Há 30 anos que os engenheiros de baterias enfrentam um paradoxo frustrante: o lítio metálico é macio como um ursinho de goma, mas as dendrites que dele crescem conseguem rachar a cerâmica rígida dos electrolitos sólidos, provocando curto-circuitos que destroem a bateria. Ninguém sabia exactamente como. Agora, uma equipa interdisciplinar do Max Planck Institute for Sustainable Materials resolveu o mistério.
O lítio metálico, apesar de macio, acumula pressão hidrostática suficiente para fracturar a cerâmica rígida do electrolito.
Como as dendrites de lítio partem a cerâmica
O estudo, publicado na Nature em Abril 2026 e divulgado pela ScienceDaily em Julho, usou microscopia criogénica em vácuo para observar o processo sem interferência de oxigénio, água ou feixes de electrões. Os investigadores examinaram o stress interno e a deformação plástica das dendrites de lítio presas dentro de fissuras da cerâmica LLZTO (lítio lantânio zircónio tântalo óxido).
A conclusão: não há acumulação de lítio à frente da ponta da dendrite. O mecanismo é puramente mecânico — a pressão hidrostática dentro da dendrite causa fractura frágil do electrolito cerâmico. "O lítio macio consegue penetrar a cerâmica rígida como um jacto de água contínuo que penetra uma rocha", explica Yuwei Zhang, primeiro autor e chefe do grupo "Chemo-Mechanics of Battery Materials" no Max Planck.
Três caminhos para baterias sólidas viáveis
Com o mecanismo esclarecido, a equipa propõe três estratégias para impedir ou atrasar a falha:
1. Tornar o electrolito mais resistente (tougher) para aguentar mais tempo sem rachar. 2. Introduzir micro-vazios geometricamente projectados que redireccionam o crescimento das dendrites e desviam as fissuras de zonas críticas. 3. Aplicar revestimentos protectores no electrodo de lítio para reduzir a formação inicial de dendrites.
Baterias sólidas podem duplicar a densidade energética actual, permitindo EVs com 1.000 km de autonomia.

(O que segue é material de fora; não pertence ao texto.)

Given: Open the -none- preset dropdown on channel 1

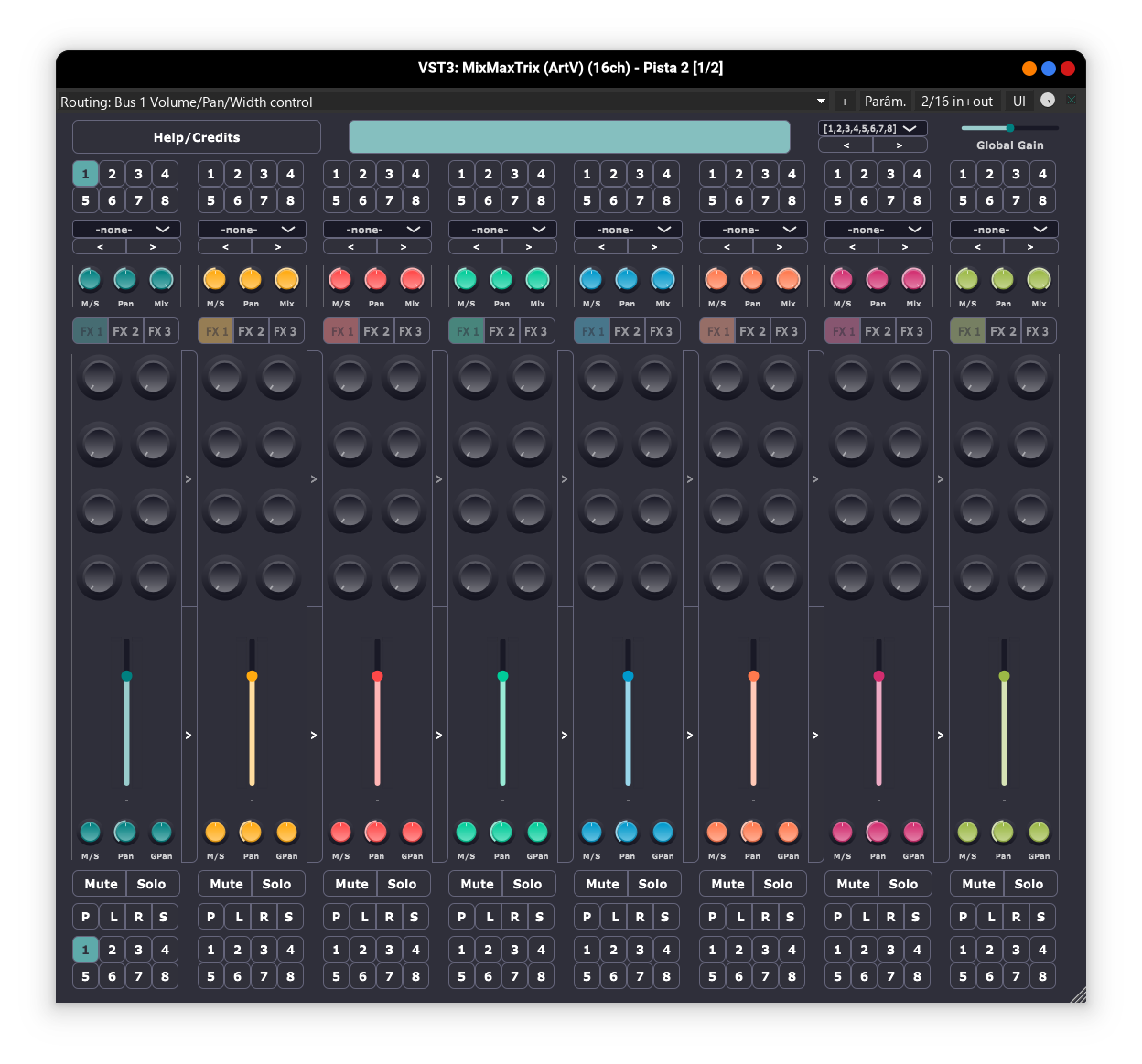Looking at the screenshot, I should click(126, 229).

O que isto significa para Portugal e a Europa
A Europa apostou forte nas baterias através da European Battery Alliance. Fabricantes como a Northvolt (Suécia), Ilika (Reino Unido) e Verdegro (Holanda) estão a desenvolver baterias sólidas. A GBT chinesa já tem protótipos A-sample com 260-500 Wh/kg e planeia produção em escala GWh em 2026. A Ilika tem protótipos de 10 Ah com 93% de yield em piloto automatizado.
Em Portugal, a EDP investe em armazenamento com o projecto BigBat em Carregado. A indústria automóvel nacional — Autoeuropa em Palmela e Stellantis Mangualde — depende directamente da evolução das baterias para a electrificação. Se as baterias sólidas chegarem ao mercado com 500 Wh/kg, os EVs poderão ter 1.000 km de autonomia, mudando radicalmente a viabilidade do transporte eléctrico.
A descoberta demonstra a importância de compreender como os materiais se comportam ao nível microscópico. Esses insights podem ajudar a transformar as baterias de estado sólido de um conceito promissor numa tecnologia prática.
— Max Planck Institute for Sustainable Materials
O paper foi publicado na Nature (volume 652, páginas 912–918, 2026) com DOI 10.1038/s41586-026-10415-9. A investigação resultou de colaboração entre o Max Planck Institute for Sustainable Materials, a Shanghai Jiao Tong University e parceiros internacionais.